We've listed here the Divorce legal jargon and what they mean.

Acknowledgement of Service: Confirmation of receipt of the divorce papers by the Respondent


Affidavit: This is evidence, on oath, but in the form of a document which will be placed before the court in support of your case. We send an affidavit to the court when we are applying for the first decree of divorce (Decree Nisi). The affidavit is a statement telling the court that everything in your divorce petition is true and accurate and it is a sworn statement. You have to take it to another Solicitor (Commissioner for Oaths) or to the court general office where you will be asked to sign it and say that the statement is true. The solicitor or court official will then witness your signature


Ancillary Relief: Any sort of court order concerning the assets of the marriage, maintenance, pension sharing or an order deciding whether the house should be sold or awarded to one of the parties.


Clean break: A financial arrangement where all the financial issues are tied up in one deal with no claims to be made by either party against the other in the future. The Court has to consider whether there can be a clean break in each and every case.


CAFCASS: This stands for Child and Family Court Advisory and Support Service. If there is a dispute about the children, this is the Judge’s independent reporter who assists the Judge in deciding what arrangements would be in the best interests of the children.


Consent Order: An agreement by the parties which is made into a binding Court Order. The Consent Order can also contain a “Clean Break” clause.


Decree Nisi: The divorce comes in two parts – this is the first part


Decree Absolute: is the finalising part of the divorce. There is a six week “cooling off” period between obtaining the Decree Nisi and applying for the Decree Absolute in case either party should change their mind or someone else objects.


First Appointment (FDA): the first Court appointment in financial cases when a Judge considers what information is needed before there can be a;


FDR: the second Court appointment in financial cases, when a Judge guides the parties and negotiation takes place with a view to settling the case without a full trial. Many cases settle at this stage.

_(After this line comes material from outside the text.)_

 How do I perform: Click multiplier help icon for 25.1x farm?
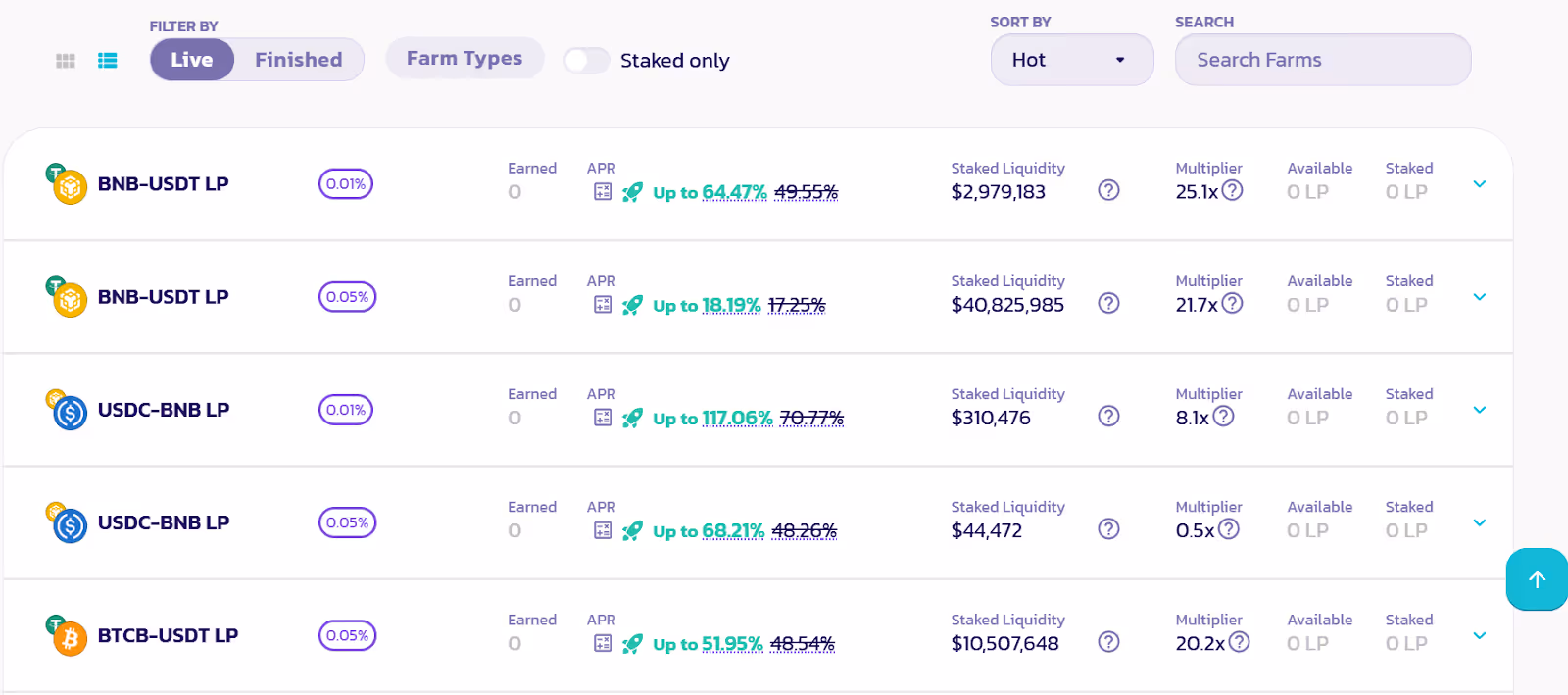tap(1233, 191)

Form E: This is a 30 page form that both parties have to fill in and send to the Court if either of them applies for any financial or property orders. It contains full details of each party’s income, savings, investments, debts, pension funds and much more. Both parties will have to sign saying that the contents of the form are true. The parties also exchange Form E’s so each can see what the others case is. This helps with negotiation and settlement.

Judicial Separation: a foral separation sanctioned by the Court which enables the Court to make orders about money and property. These days a Judicial Separation is less common unless required on religious grounds.

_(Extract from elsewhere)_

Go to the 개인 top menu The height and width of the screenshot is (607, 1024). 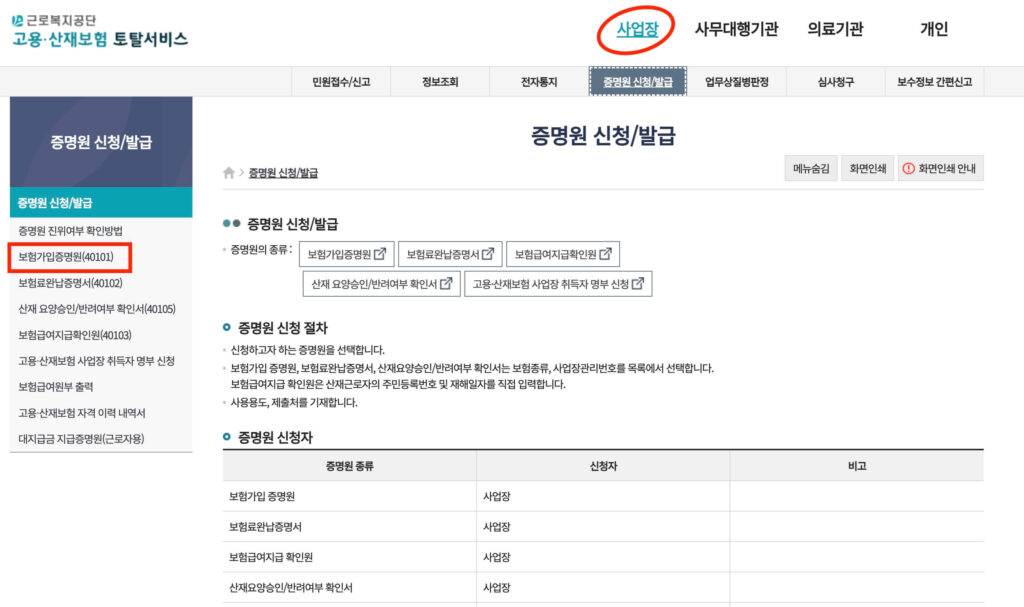click(x=933, y=29)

Maintenance (also known as Periodical Payments): These are payments in the form of income to be paid either to the other party or for the benefit of the children, known as either Spousal or Child Maintenance.


Maintenance Pending Suit: temporary maintenance pending finalisation of financial claims.

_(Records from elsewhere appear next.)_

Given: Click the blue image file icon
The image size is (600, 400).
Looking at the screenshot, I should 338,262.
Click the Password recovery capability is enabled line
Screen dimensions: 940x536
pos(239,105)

Petitioner: The party who files the petition at the Court. The other party is Respondent.


Property Adjustment Order: an order that a husband or wife should transfer property to the other


Separation Agreement/Deed: a contract between husband and wife detailing the agreed terms of separation if divorce is not being pursued at that time.


Statement of Arrangements: a form required to be filed in all Divorce cases where there are children still in full time education. The Court no longer makes orders in respect of children unless there is a serious problem or dispute. However, the Divorce will not proceed if the Judge is not satisfied with the arrangements made.